В заявлении, подписанном литераторами из 14 стран, в числе которых находится известный колумбийский писатель Габриэль Гарсиа Маркес, выражается глубокая тревога за судьбу Торреса, жившего в эмиграции в Буэнос-Айресе.
Авторы заявления призывают народные, политические, профсоюзные и университетские организации Латинской Америки заявить о своей солидарности с бывшим президентом Боливии, поскольку можно опасаться, что его жизнь находится под угрозой».
Увы, это благородное выступление в защиту политического изгнанника уже ничем не могло ему помочь. 36 часов спустя после исчезновения Торреса его труп был обнаружен близ городка Сан-Андрес-де-Хилес.

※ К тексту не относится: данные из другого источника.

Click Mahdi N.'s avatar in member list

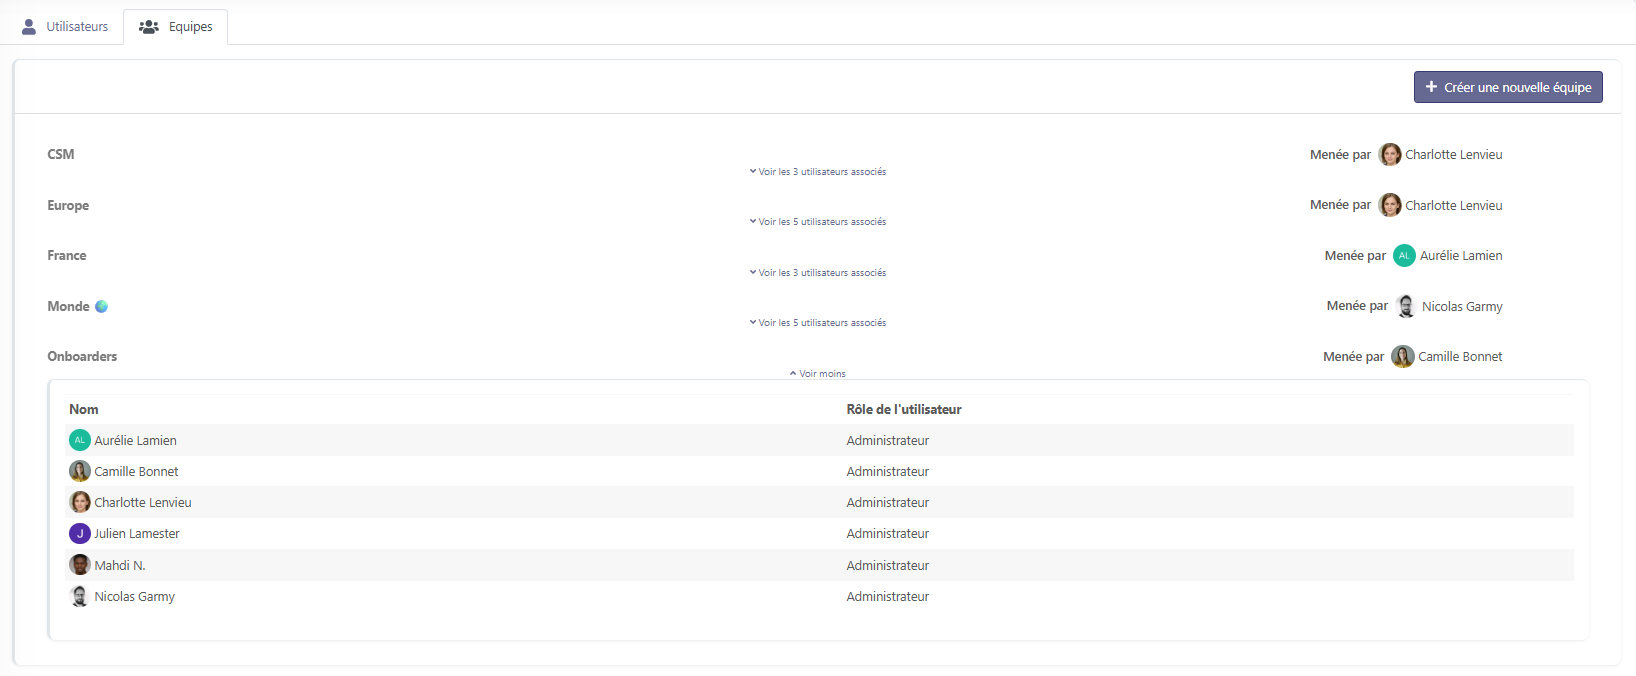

А на следующий день корреспондент ТАСС сообщал в Москву из аргентинской столицы:
«Министерство внутренних дел (Аргентины. — В. М.) подтвердило, что в Сан-Андрес-де-Хилесе, в ста километрах от Буэнос-Айреса, было найдено безжизненное тело бывшего президента Боливии генерала Хуана Хосе Торреса».
Правительство Бансера объявило национальный траур в связи с гибелью экс-президента. Тем самым оно как бы подчеркнуло, что не имеет никакого отношения к убийству.
В свою очередь тогдашние аргентинские власти выступили с заявлением, в котором дали понять, что расправа над Торресом — дело рук левых «подрывных элементов».
В том же смысле — только значительно определеннее — высказалась реакционная бразильская газета «Жорнал ду Бразил». Она утверждала: «Экстремистские банды ведут войну, в которой уничтожают друг друга…»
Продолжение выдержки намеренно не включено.